* [WORK INSTRUCTIONS]: Beneath this task are records; print exactly the stretch of them from the line with "You are a computer-use agent. Viewport: 299px" through the line with "You are a computer-use agent. Screen", both ends included.

[GIVEN INFORMATION Boundary: Start]

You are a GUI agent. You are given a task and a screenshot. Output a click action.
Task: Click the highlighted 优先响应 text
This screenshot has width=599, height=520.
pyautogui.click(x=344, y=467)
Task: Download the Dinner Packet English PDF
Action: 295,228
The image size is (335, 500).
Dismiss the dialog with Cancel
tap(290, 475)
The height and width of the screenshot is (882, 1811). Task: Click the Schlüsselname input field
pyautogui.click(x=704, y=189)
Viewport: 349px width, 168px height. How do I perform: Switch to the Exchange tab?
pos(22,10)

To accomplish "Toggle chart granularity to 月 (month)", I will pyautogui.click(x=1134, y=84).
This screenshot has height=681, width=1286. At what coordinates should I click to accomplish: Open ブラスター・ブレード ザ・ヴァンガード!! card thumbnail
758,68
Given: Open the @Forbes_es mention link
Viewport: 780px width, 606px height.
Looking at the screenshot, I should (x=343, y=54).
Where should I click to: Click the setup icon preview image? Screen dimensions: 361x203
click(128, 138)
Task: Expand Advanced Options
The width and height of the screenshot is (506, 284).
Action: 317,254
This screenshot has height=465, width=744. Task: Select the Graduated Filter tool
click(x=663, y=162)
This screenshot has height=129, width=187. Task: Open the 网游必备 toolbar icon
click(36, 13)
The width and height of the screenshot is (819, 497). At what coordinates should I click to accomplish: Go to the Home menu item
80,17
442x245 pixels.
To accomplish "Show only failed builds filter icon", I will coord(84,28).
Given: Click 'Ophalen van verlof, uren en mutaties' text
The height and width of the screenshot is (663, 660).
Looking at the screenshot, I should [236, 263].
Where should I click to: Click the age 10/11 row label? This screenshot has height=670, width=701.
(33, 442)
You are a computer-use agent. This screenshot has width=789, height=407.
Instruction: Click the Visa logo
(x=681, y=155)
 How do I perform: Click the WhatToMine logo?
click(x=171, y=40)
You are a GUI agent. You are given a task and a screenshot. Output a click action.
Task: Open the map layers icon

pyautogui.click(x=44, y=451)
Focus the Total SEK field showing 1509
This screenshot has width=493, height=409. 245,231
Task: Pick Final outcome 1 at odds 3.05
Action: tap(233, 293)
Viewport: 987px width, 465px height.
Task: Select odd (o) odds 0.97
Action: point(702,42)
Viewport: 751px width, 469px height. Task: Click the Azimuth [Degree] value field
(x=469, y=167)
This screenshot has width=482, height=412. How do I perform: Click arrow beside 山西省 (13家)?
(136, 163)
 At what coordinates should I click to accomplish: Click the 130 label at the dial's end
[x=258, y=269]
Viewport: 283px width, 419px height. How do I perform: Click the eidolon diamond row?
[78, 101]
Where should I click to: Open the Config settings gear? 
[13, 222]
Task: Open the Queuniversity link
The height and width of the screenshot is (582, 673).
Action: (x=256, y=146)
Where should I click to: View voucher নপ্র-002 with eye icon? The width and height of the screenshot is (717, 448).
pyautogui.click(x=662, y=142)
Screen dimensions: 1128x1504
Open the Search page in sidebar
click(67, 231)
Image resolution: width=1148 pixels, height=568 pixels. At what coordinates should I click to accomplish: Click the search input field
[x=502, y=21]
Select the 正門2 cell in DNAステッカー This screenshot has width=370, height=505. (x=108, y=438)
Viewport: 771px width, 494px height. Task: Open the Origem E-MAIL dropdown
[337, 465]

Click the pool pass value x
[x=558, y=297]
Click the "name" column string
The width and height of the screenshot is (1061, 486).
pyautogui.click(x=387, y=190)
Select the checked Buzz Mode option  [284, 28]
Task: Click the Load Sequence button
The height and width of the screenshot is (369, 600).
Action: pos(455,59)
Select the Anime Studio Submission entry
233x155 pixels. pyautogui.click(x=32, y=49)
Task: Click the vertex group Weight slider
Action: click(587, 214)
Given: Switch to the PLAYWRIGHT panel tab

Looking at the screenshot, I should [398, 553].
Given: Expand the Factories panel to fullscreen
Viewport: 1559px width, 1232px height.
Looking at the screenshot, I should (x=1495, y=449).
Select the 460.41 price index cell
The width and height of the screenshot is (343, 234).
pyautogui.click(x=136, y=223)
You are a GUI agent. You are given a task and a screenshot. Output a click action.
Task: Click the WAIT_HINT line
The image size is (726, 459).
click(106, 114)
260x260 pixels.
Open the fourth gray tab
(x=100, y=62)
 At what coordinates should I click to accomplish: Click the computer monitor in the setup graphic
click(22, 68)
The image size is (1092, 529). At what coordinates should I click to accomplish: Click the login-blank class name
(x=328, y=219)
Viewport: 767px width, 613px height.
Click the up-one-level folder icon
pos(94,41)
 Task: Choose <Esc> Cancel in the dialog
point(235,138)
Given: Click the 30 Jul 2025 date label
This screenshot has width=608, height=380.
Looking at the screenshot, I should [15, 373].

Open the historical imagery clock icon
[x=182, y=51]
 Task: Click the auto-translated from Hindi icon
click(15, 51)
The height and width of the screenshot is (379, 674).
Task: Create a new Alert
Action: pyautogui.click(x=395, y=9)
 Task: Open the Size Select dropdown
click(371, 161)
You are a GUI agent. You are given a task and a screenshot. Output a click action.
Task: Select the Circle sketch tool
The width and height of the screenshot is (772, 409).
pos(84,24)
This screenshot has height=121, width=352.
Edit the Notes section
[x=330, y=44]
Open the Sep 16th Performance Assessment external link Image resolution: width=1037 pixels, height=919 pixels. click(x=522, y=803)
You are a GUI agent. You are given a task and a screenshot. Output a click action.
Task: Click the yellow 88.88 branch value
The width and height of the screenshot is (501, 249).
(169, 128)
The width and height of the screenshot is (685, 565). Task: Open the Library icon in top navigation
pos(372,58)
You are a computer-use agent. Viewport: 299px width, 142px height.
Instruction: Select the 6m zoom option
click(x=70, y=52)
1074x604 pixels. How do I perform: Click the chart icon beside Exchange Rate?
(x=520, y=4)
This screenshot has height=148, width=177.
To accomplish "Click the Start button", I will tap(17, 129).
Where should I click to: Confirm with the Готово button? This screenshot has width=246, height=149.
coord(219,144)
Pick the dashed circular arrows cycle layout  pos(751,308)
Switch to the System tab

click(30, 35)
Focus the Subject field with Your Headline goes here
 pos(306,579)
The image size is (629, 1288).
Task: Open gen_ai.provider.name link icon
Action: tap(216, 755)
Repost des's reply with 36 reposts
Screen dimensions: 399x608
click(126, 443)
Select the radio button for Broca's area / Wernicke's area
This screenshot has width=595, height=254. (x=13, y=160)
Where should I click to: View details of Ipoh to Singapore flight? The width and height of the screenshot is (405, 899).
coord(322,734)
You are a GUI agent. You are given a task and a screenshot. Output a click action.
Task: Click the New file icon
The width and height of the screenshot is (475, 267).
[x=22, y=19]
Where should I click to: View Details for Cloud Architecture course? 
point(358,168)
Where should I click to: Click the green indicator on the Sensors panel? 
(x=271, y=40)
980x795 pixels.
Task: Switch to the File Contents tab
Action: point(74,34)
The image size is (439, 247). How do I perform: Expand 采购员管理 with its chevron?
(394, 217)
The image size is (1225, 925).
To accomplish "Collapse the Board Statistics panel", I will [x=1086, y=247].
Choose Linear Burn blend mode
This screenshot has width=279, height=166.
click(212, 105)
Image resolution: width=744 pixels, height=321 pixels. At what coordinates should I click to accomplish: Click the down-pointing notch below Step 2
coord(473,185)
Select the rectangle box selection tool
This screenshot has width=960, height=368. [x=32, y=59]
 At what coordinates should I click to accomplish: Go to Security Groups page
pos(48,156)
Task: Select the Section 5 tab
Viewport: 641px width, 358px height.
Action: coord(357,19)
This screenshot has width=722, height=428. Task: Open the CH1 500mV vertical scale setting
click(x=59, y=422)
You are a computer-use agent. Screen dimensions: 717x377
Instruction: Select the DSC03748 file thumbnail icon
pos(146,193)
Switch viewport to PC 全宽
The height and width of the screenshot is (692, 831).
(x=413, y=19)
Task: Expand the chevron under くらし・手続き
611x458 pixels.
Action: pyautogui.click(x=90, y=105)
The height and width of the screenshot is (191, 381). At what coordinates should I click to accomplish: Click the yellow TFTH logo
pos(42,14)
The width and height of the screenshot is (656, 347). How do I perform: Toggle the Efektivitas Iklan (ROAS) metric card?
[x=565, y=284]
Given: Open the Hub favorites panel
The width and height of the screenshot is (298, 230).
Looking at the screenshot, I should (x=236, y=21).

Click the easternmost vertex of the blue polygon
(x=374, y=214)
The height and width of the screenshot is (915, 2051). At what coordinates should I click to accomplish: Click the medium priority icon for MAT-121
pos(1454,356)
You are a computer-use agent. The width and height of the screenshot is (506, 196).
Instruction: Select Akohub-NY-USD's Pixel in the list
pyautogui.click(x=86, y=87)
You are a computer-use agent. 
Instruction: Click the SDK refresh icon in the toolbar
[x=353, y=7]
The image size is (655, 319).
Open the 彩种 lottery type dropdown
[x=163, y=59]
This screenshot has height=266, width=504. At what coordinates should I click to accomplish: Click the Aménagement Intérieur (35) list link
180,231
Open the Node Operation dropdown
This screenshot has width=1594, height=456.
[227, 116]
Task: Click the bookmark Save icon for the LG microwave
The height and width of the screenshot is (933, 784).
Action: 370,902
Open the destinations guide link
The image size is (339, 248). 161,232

[GIVEN INFORMATION Boundary: End]

* [WORKED SOLUTION]:
You are a computer-use agent. Viewport: 299px width, 142px height.
Instruction: Select the 6m zoom option
click(x=70, y=52)
1074x604 pixels. How do I perform: Click the chart icon beside Exchange Rate?
(x=520, y=4)
This screenshot has height=148, width=177.
To accomplish "Click the Start button", I will tap(17, 129).
Where should I click to: Confirm with the Готово button? This screenshot has width=246, height=149.
coord(219,144)
Pick the dashed circular arrows cycle layout  pos(751,308)
Switch to the System tab

click(30, 35)
Focus the Subject field with Your Headline goes here
 pos(306,579)
The image size is (629, 1288).
Task: Open gen_ai.provider.name link icon
Action: tap(216, 755)
Repost des's reply with 36 reposts
Screen dimensions: 399x608
click(126, 443)
Select the radio button for Broca's area / Wernicke's area
This screenshot has width=595, height=254. (x=13, y=160)
Where should I click to: View details of Ipoh to Singapore flight? The width and height of the screenshot is (405, 899).
coord(322,734)
You are a GUI agent. You are given a task and a screenshot. Output a click action.
Task: Click the New file icon
The width and height of the screenshot is (475, 267).
[x=22, y=19]
Where should I click to: View Details for Cloud Architecture course? 
point(358,168)
Where should I click to: Click the green indicator on the Sensors panel? 
(x=271, y=40)
980x795 pixels.
Task: Switch to the File Contents tab
Action: point(74,34)
The image size is (439, 247). How do I perform: Expand 采购员管理 with its chevron?
(394, 217)
The image size is (1225, 925).
To accomplish "Collapse the Board Statistics panel", I will [x=1086, y=247].
Choose Linear Burn blend mode
This screenshot has width=279, height=166.
click(212, 105)
Image resolution: width=744 pixels, height=321 pixels. At what coordinates should I click to accomplish: Click the down-pointing notch below Step 2
coord(473,185)
Select the rectangle box selection tool
This screenshot has width=960, height=368. [x=32, y=59]
 At what coordinates should I click to accomplish: Go to Security Groups page
pos(48,156)
Task: Select the Section 5 tab
Viewport: 641px width, 358px height.
Action: coord(357,19)
This screenshot has width=722, height=428. Task: Open the CH1 500mV vertical scale setting
click(x=59, y=422)
You are a computer-use agent. Screen dimensions: 717x377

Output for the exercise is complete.